---------- Texte choisi

Publié dans le n° 157 des Dossiers de l'allaitement, avril 2020.
D’après : Migraine drug therapy during breastfeeding. Anderson PO. Breastfeed Med 2019 ; 14(7) : 445-7.
La migraine se caractérise par la survenue récurrente de céphalées sous forme de crises de quelques heures à quelques jours, parfois précédées de manifestations neurologiques transitoires ou "aura". Les crises peuvent être suffisamment douloureuses pour provoquer l’alitement et avoir un impact négatif sur la vie familiale et professionnelle. La migraine touche environ 12 % de la population. Elle est deux fois plus fréquente chez les femmes que chez les hommes à l’âge adulte (18 % contre 6 %). Si la grossesse induit souvent un abaissement de la fréquence des crises, cette fréquence réaugmentera habituellement après l’accouchement, et le climat hormonal de l’allaitement peut même, dans certains cas, induire une aggravation de la symptomatologie. Bien qu’il n’existe aucune donnée montrant qu’il existe des relations entre les migraines et l’allaitement, la fatigue et le manque de sommeil, courants chez les nouvelles mères, peuvent favoriser la survenue de crises migraineuses.

--------------------
---------- Données de l'exercice

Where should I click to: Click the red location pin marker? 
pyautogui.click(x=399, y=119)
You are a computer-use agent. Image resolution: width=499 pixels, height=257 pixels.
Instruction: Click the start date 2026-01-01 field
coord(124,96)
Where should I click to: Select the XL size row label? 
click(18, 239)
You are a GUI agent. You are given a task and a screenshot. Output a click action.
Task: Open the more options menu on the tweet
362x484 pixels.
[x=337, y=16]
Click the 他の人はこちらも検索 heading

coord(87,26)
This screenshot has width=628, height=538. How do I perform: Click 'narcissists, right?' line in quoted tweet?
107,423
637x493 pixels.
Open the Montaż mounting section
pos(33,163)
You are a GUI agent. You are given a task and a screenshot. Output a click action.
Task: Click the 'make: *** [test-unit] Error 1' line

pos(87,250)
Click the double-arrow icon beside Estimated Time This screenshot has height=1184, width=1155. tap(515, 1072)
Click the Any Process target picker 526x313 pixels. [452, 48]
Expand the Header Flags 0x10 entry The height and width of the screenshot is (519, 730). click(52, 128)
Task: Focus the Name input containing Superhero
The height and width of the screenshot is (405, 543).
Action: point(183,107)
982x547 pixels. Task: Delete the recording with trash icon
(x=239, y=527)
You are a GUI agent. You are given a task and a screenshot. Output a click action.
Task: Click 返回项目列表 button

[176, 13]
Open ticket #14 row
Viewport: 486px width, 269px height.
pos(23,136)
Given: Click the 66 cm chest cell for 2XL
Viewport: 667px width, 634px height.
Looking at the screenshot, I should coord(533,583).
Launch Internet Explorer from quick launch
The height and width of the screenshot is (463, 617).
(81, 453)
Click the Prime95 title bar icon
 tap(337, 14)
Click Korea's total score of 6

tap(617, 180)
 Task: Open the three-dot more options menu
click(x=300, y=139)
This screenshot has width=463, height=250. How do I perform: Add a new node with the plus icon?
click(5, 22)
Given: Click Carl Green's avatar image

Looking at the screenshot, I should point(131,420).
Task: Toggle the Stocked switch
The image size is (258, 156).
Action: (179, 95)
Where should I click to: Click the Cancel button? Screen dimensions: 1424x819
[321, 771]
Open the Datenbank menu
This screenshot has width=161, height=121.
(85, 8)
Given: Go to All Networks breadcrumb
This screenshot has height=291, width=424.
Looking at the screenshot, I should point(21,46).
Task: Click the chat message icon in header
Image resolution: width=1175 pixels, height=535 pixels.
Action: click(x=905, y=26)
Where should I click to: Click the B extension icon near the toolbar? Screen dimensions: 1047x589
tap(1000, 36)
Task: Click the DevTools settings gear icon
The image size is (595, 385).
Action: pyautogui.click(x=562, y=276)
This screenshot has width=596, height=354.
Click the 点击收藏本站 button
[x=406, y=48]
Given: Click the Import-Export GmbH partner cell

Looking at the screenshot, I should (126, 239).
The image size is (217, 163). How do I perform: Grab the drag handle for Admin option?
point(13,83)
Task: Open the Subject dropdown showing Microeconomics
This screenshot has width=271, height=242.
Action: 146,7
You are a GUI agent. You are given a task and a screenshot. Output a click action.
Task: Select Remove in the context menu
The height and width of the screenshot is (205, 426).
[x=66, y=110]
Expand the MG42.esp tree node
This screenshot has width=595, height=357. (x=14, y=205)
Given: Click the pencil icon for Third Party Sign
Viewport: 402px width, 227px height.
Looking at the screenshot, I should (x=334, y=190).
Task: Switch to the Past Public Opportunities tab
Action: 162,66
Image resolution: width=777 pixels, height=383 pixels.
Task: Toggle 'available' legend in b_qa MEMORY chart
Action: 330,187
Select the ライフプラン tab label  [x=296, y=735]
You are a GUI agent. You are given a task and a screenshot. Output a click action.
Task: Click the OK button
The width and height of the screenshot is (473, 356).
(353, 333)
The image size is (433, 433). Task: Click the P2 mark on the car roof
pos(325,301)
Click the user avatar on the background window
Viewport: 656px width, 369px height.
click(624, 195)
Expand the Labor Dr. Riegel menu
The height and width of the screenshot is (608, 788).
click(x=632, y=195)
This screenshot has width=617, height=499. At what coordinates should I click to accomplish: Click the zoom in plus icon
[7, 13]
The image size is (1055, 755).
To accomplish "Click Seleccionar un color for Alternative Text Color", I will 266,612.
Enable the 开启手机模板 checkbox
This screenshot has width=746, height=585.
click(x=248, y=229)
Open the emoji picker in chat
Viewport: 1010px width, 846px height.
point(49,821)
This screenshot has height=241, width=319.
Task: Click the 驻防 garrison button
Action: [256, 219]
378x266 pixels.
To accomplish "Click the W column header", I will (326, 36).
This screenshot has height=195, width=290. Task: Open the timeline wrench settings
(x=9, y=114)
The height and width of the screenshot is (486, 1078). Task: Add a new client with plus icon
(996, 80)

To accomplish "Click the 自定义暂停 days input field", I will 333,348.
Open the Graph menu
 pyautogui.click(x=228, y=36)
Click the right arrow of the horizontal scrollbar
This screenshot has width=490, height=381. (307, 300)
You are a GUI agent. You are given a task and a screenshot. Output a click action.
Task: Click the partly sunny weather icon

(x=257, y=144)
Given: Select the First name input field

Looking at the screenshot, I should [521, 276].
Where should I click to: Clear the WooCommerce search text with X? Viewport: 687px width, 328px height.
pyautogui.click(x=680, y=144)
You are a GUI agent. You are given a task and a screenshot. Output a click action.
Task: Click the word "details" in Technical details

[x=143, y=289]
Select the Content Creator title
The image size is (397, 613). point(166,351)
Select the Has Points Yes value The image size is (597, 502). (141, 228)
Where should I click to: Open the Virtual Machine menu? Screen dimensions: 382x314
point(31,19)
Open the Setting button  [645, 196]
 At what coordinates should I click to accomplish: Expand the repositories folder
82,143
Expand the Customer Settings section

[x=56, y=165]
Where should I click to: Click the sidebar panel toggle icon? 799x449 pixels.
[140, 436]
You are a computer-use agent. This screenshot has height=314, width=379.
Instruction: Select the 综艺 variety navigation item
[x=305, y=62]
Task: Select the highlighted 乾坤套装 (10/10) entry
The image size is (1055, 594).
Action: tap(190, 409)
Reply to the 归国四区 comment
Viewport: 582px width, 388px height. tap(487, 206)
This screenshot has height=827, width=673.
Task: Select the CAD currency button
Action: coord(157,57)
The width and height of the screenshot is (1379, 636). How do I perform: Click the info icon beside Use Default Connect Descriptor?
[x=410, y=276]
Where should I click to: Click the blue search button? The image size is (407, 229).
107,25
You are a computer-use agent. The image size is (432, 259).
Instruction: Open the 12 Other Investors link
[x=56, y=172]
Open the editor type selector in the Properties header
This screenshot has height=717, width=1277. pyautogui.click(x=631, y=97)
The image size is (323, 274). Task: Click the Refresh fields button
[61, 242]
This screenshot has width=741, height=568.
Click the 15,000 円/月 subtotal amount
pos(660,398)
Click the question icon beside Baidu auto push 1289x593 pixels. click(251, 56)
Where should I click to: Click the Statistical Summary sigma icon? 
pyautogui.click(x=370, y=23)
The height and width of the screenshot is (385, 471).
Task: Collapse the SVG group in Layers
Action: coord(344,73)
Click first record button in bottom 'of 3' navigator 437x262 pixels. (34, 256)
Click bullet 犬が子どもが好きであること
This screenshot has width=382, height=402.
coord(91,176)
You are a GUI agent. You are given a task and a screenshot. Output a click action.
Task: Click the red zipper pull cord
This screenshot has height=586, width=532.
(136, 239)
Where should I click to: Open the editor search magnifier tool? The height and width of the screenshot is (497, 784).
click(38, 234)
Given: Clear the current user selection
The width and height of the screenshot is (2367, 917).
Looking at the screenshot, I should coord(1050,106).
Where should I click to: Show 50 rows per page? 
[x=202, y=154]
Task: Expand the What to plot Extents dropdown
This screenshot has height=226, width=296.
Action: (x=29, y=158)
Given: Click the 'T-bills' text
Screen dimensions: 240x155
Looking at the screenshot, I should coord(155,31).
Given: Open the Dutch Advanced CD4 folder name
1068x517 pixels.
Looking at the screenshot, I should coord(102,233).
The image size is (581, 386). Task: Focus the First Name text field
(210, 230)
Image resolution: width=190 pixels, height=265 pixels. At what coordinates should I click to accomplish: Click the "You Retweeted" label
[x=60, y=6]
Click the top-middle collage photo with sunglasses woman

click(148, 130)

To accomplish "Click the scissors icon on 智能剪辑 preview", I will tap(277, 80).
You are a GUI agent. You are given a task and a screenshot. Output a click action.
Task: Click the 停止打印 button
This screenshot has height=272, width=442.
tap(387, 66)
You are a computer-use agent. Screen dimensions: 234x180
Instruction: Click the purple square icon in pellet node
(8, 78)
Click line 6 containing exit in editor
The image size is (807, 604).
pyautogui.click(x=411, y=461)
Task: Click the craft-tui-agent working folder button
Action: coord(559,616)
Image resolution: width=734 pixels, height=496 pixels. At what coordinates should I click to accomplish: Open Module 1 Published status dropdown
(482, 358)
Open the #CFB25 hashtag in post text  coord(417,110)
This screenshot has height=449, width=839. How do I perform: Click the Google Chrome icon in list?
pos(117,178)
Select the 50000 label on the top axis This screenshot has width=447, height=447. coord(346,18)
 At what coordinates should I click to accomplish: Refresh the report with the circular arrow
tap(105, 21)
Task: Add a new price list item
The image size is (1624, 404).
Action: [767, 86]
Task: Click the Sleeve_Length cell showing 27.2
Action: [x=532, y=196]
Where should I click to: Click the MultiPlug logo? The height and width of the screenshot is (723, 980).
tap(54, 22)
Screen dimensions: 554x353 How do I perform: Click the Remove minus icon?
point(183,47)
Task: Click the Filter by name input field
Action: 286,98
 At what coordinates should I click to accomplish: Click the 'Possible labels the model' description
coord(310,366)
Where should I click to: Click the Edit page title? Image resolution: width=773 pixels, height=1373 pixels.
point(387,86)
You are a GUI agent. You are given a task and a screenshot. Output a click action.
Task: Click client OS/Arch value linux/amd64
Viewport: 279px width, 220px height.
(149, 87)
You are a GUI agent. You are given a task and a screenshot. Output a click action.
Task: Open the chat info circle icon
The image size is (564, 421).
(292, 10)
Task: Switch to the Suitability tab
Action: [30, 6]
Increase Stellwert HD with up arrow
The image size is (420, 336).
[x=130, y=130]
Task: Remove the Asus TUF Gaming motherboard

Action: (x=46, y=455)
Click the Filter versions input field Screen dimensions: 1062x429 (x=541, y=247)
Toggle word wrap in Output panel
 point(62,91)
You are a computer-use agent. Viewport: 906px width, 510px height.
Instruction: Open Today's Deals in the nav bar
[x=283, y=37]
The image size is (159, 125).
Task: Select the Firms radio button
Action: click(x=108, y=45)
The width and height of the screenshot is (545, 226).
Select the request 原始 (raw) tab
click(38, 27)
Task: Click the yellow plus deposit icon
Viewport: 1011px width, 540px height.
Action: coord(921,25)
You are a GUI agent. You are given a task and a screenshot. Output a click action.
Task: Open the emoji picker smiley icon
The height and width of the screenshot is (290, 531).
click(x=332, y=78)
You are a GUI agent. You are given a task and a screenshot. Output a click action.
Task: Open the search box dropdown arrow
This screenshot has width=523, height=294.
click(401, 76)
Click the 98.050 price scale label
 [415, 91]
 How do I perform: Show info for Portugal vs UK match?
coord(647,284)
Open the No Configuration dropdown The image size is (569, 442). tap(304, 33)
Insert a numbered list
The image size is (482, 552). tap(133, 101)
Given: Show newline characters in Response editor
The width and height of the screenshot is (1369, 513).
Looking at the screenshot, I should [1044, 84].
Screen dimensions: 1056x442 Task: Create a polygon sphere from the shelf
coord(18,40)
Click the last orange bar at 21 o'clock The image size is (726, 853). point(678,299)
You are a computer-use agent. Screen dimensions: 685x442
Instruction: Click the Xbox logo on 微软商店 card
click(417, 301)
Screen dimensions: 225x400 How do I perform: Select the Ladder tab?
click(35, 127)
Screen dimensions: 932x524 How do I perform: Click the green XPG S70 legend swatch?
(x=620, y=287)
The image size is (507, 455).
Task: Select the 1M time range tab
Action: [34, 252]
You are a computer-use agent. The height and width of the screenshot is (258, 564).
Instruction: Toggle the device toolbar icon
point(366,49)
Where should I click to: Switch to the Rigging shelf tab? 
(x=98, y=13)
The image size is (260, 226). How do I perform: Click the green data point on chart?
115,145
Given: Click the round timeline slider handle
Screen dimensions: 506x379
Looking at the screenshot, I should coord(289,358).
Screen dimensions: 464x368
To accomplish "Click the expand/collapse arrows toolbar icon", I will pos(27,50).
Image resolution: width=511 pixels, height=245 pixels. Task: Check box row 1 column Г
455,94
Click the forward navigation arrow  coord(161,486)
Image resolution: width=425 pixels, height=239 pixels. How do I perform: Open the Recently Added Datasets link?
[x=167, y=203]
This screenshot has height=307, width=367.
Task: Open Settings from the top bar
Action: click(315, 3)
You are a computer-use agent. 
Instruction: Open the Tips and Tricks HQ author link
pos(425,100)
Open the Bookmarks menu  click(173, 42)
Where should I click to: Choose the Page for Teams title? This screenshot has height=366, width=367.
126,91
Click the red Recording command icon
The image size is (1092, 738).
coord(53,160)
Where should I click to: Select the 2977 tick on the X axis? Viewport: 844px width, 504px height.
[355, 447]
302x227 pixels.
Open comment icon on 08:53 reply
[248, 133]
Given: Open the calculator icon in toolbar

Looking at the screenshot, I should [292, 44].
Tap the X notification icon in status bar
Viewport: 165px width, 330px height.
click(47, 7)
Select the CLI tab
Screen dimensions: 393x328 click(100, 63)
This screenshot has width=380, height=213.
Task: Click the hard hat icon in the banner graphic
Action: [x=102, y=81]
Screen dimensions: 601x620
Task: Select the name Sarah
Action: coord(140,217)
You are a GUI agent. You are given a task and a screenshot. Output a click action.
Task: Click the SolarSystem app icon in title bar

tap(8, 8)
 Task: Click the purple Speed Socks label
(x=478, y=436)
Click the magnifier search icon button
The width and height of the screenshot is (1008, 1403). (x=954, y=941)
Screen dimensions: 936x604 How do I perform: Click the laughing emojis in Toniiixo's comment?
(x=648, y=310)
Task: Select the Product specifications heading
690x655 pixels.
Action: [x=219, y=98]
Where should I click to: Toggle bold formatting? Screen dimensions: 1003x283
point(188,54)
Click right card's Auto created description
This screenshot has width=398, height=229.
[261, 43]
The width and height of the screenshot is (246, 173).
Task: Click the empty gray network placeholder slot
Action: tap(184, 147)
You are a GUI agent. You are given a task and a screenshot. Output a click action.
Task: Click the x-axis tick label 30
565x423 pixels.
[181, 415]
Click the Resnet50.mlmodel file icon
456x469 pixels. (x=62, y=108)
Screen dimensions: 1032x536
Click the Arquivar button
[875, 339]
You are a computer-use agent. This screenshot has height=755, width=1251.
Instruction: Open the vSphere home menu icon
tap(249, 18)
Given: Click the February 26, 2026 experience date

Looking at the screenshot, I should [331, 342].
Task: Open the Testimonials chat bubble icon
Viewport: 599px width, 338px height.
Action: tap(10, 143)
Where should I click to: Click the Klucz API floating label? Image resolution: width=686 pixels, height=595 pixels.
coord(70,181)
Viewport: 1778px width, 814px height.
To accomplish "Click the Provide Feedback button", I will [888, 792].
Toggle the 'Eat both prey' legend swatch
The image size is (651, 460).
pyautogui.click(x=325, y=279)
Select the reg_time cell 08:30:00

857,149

--------------------

» Consignes:
1. Répondez à ces questions sur le texte sur la migraine, une réponse par ligne :
(a) Quelle part de la population la migraine touche-t-elle ?
(b) Chez l'adulte, quels pourcentages le texte donne-t-il pour les femmes et pour les hommes ?
(c) Quel effet la grossesse a-t-elle souvent sur la fréquence des crises ?
2. Écrivez la suite du texte sur la migraine après sa dernière phrase.

» Réponses:
1.
(a) Environ 12 % de la population.
(b) 18 % chez les femmes contre 6 % chez les hommes.
(c) Elle fait souvent baisser la fréquence des crises.

2.
Plusieurs classes de médicaments sont utilisées dans le traitement de la crise de migraine : antalgiques, anti-inflammatoires non stéroïdiens, dérivés de l'ergot de seigle, triptans... D'autres substances (en particulier caféine et antiémétiques) peuvent s'avérer des adjuvants utiles. Les traitements antimigraineux peuvent par ailleurs être répartis en deux groupes : les traitements de fond destinés à prévenir les crises, et les traitements de la crise. Le traitement de fond de la migraine a pour objectif la réduction de la fréquence des crises. Il est généralement proposé aux personnes qui présentent au moins deux crises importantes par mois. Diverses stratégies non médicamenteuses peuvent également être utilisées (relaxation, thérapie cognitive et comportementale, biofeedback, techniques de gestion du stress, méditation, yoga, réflexologie…) pendant la grossesse et l’allaitement.
Anticonvulsivants
Divers anticonvulsivants ont été utilisés pour la prophylaxie antimigraineuse, mais le valproate et le topiramate sont les plus efficaces.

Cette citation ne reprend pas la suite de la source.